(Provided data begins)

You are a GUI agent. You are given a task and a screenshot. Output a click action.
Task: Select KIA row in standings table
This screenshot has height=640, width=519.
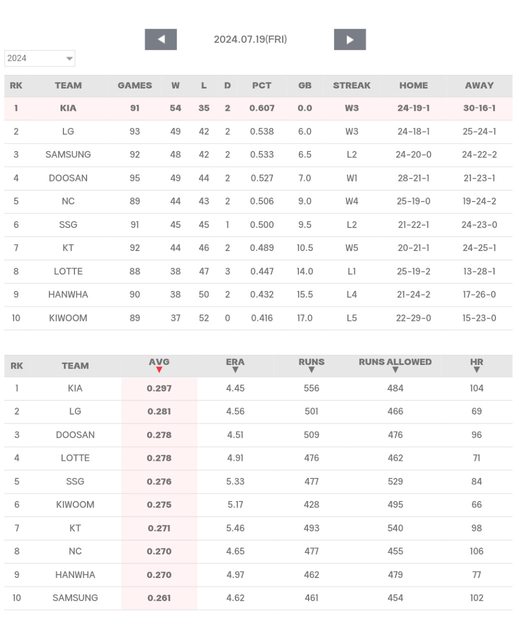(x=258, y=108)
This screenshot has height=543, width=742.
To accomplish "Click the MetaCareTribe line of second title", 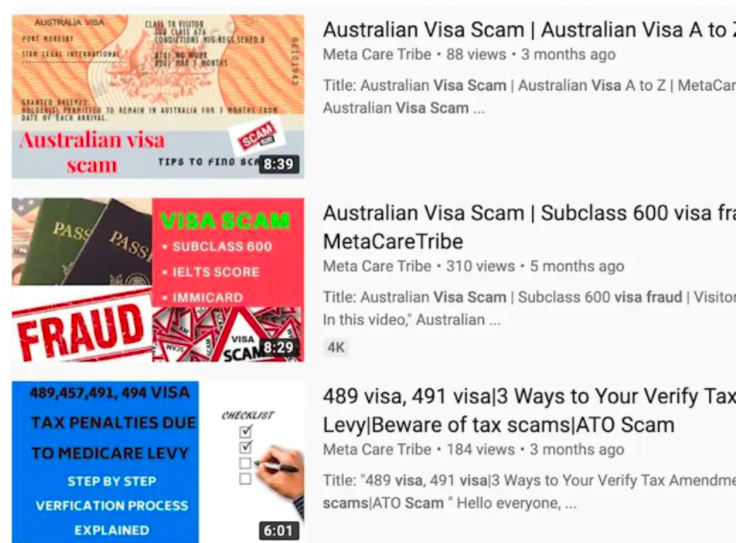I will coord(393,241).
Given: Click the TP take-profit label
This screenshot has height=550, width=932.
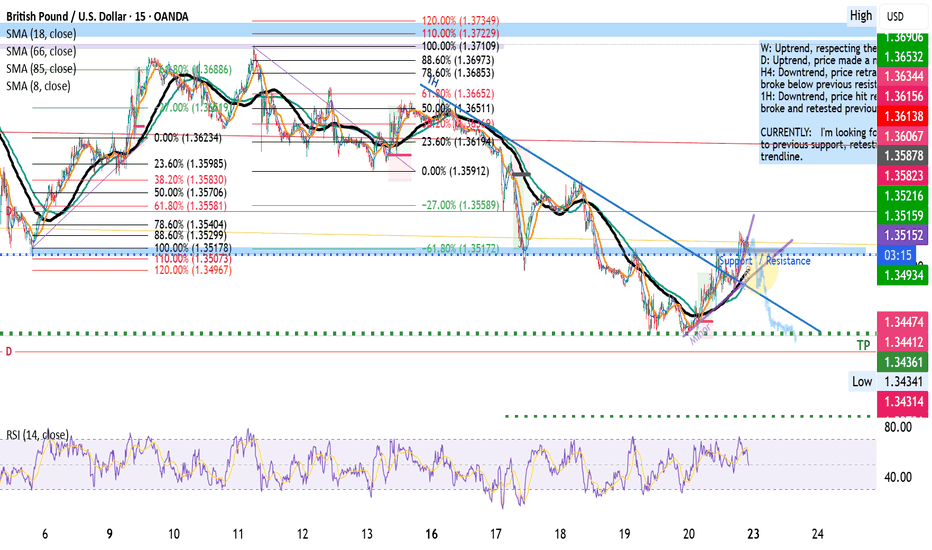Looking at the screenshot, I should pos(862,345).
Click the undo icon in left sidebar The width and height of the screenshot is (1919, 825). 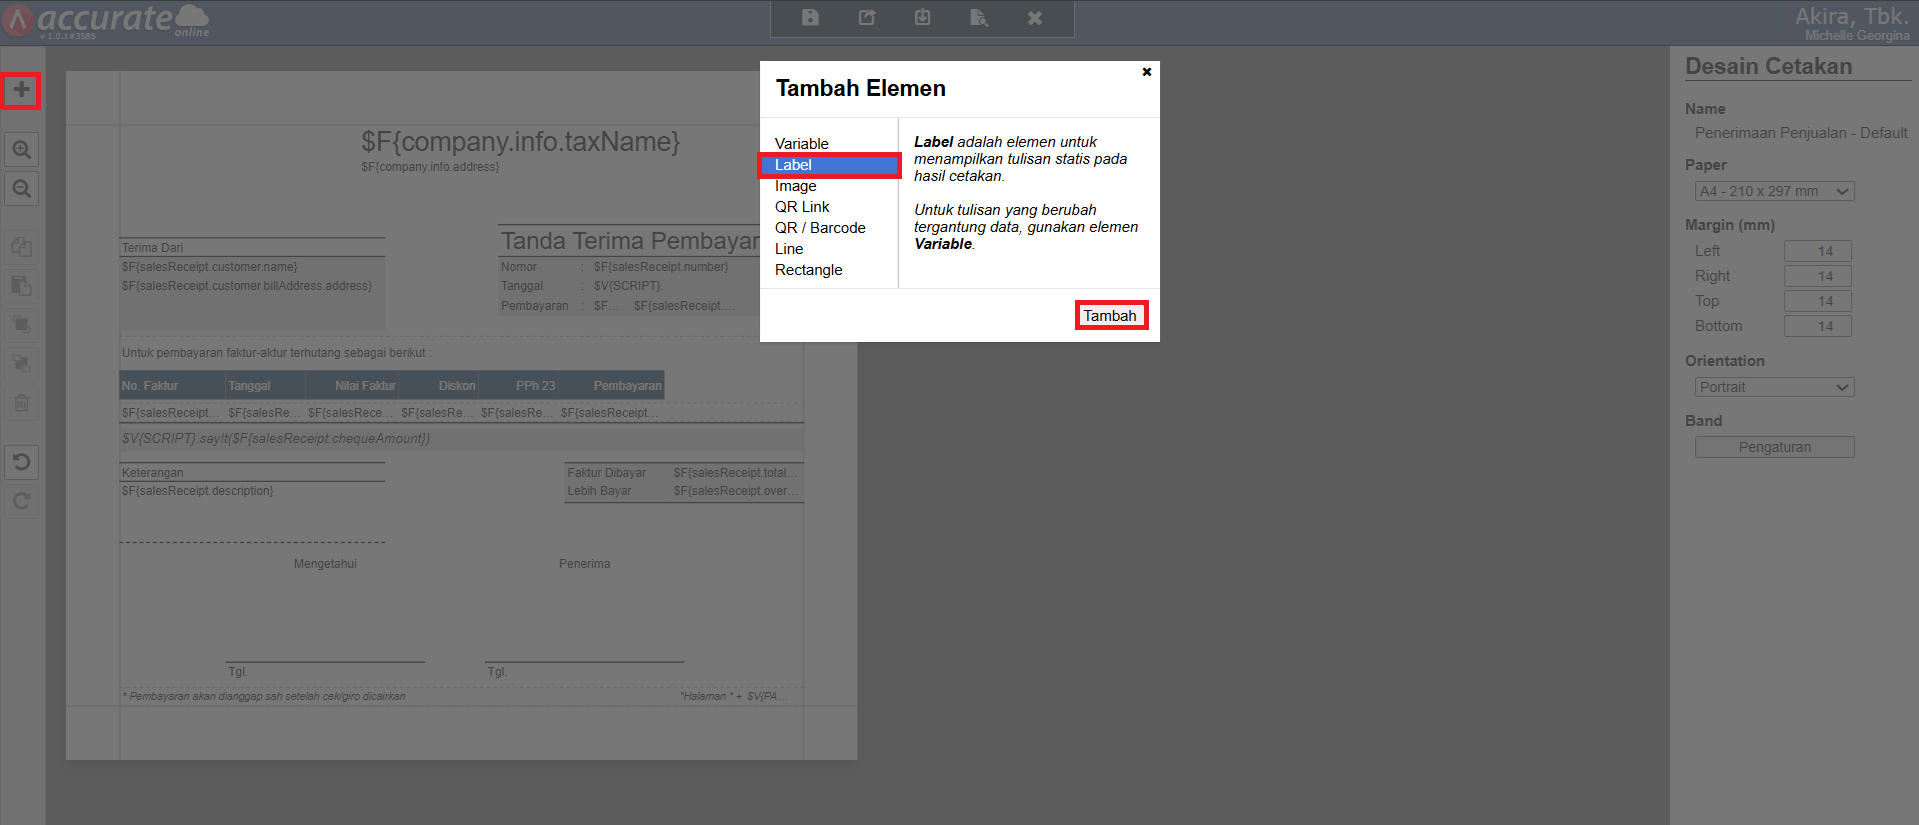(21, 462)
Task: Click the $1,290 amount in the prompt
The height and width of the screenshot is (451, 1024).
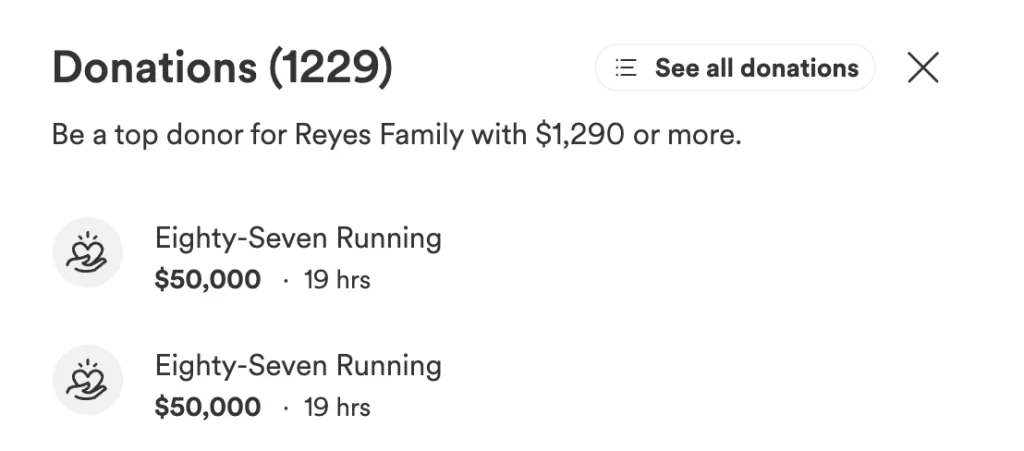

(Provided data ends)

** What is needed **
Copy the lines of the records, beginning where the line containing "Task: Click the $1,290 amount in the prompt" appears and continuing through the final line, exactly and with no pictures.

** Exercise output **
Task: Click the $1,290 amount in the prompt
The height and width of the screenshot is (451, 1024).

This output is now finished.